There is Life after Loss
Grief and grieving is a deeply personal experience.
I am no stranger to loss, it seems that I have spent a large part of my life grieving for one reason or another. However, it was the sudden passing of my big sister, the cornerstone of my world, that ushered me into a deep intimacy and dare I say respect for death. Nothing has educated me more about the life than mourning. The conclusion of my sister’s physical life was devastatingly destructive for me. I had no warning, there wasn’t an indication that death was on our horizon, having to say goodbye to my sister so soon after burying mama, was something that I couldn’t begin to consider, yet it happened. Because I know the depths of grief and darkness that can come from losing a loved one, I am profoundly grateful for what I have, what I have had, and what I have yet to have; specifically those whom I love.
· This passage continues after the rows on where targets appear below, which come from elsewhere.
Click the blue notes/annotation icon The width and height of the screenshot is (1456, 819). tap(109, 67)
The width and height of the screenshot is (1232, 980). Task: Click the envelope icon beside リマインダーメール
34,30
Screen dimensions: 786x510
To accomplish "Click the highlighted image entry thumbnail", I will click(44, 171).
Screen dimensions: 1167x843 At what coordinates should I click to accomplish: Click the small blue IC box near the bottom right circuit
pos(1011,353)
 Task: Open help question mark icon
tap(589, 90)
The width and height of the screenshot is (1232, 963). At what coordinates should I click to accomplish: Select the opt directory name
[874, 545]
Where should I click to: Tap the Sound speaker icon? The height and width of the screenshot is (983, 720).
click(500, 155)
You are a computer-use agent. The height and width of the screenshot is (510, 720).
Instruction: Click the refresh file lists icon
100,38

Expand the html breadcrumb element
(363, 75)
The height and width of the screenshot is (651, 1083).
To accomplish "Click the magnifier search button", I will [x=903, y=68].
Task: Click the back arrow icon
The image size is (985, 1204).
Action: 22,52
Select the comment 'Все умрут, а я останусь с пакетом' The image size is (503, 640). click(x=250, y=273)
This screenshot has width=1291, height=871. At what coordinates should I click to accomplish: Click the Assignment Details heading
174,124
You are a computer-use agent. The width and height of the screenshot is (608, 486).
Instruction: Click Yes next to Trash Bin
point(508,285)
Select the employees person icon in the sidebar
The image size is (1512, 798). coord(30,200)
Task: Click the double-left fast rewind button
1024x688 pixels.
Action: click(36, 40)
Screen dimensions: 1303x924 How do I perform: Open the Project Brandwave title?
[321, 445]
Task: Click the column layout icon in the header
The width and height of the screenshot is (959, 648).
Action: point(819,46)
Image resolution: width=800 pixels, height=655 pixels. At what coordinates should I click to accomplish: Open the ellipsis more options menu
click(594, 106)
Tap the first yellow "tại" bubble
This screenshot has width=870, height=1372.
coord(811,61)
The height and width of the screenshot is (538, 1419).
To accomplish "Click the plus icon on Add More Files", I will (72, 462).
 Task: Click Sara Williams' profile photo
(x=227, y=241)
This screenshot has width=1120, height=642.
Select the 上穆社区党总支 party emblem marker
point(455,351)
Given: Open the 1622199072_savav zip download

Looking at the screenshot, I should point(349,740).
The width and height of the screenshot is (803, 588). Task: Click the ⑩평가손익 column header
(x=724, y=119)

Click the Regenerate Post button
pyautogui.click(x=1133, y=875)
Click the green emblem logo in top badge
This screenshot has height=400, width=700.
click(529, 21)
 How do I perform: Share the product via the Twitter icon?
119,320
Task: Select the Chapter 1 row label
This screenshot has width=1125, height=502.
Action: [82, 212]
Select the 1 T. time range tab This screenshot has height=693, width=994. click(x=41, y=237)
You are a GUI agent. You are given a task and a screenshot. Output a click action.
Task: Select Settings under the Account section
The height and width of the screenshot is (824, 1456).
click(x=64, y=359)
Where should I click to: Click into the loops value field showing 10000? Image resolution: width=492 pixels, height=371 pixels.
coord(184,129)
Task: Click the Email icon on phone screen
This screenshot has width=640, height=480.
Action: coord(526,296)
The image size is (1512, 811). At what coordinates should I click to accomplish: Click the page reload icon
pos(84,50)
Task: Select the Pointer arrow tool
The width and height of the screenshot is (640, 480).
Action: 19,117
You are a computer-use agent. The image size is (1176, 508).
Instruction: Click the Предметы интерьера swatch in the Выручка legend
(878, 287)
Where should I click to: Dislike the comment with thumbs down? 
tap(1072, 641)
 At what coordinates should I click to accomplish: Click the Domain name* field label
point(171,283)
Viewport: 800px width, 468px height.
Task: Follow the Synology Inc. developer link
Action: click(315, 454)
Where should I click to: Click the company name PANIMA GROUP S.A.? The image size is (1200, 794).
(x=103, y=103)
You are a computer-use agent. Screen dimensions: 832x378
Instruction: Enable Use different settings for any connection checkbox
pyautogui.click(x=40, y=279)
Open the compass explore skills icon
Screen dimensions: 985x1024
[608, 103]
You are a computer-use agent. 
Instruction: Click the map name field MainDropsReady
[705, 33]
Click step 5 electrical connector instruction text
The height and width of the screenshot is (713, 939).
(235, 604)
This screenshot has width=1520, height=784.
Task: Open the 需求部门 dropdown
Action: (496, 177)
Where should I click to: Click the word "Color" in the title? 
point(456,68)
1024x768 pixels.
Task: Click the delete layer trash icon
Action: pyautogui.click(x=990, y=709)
As mush as losing a loved one can a crippling life experience, it doesn’t have to stop there, endings can lead to glorious gains. Whether it be losing a loved one, a job ending, a home being ruined, or loss in anyway: if you sit with it, stay open to it, and get the lesson that it brings, your life will open in amazing ways. Yes, it hurts to say goodbye to someone you love but if you don’t get stuck in the hurt, you will rise stronger, wiser, and even fulfilled, trust me on this. I am excited to share my stories of healing from grief, depression, and utter darkness with you. I can wholeheartedly assure you that there is life after loss.